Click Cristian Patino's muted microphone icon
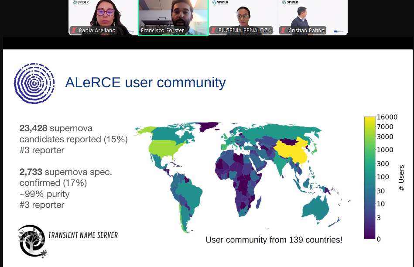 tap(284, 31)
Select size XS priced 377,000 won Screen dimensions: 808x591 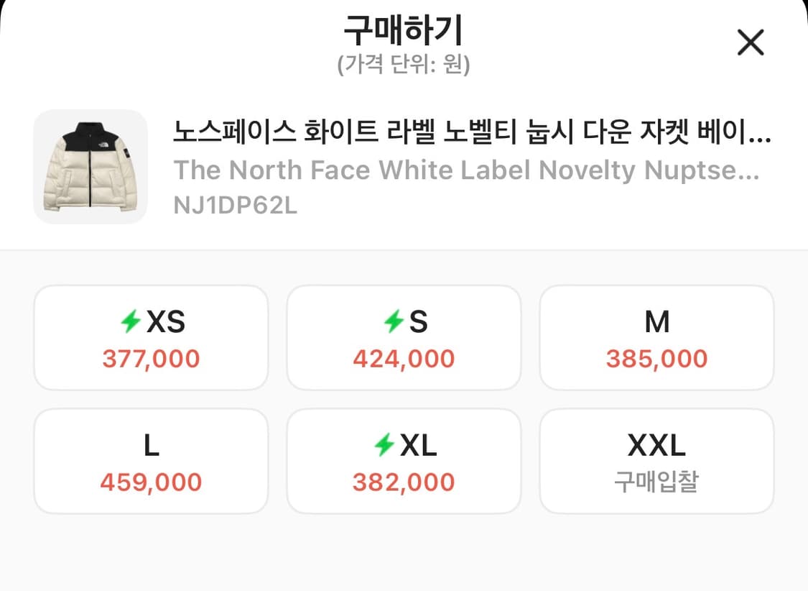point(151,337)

——————

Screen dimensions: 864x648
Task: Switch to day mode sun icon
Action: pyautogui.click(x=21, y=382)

——————

TASK GOAL: Format the entries as a numbered list, from the line containing "Screen dimensions: 864x648" through the line containing "Action: pyautogui.click(x=21, y=382)", both lines included, and leave out any blank lines.

FINAL ANSWER:
1. Screen dimensions: 864x648
2. Task: Switch to day mode sun icon
3. Action: pyautogui.click(x=21, y=382)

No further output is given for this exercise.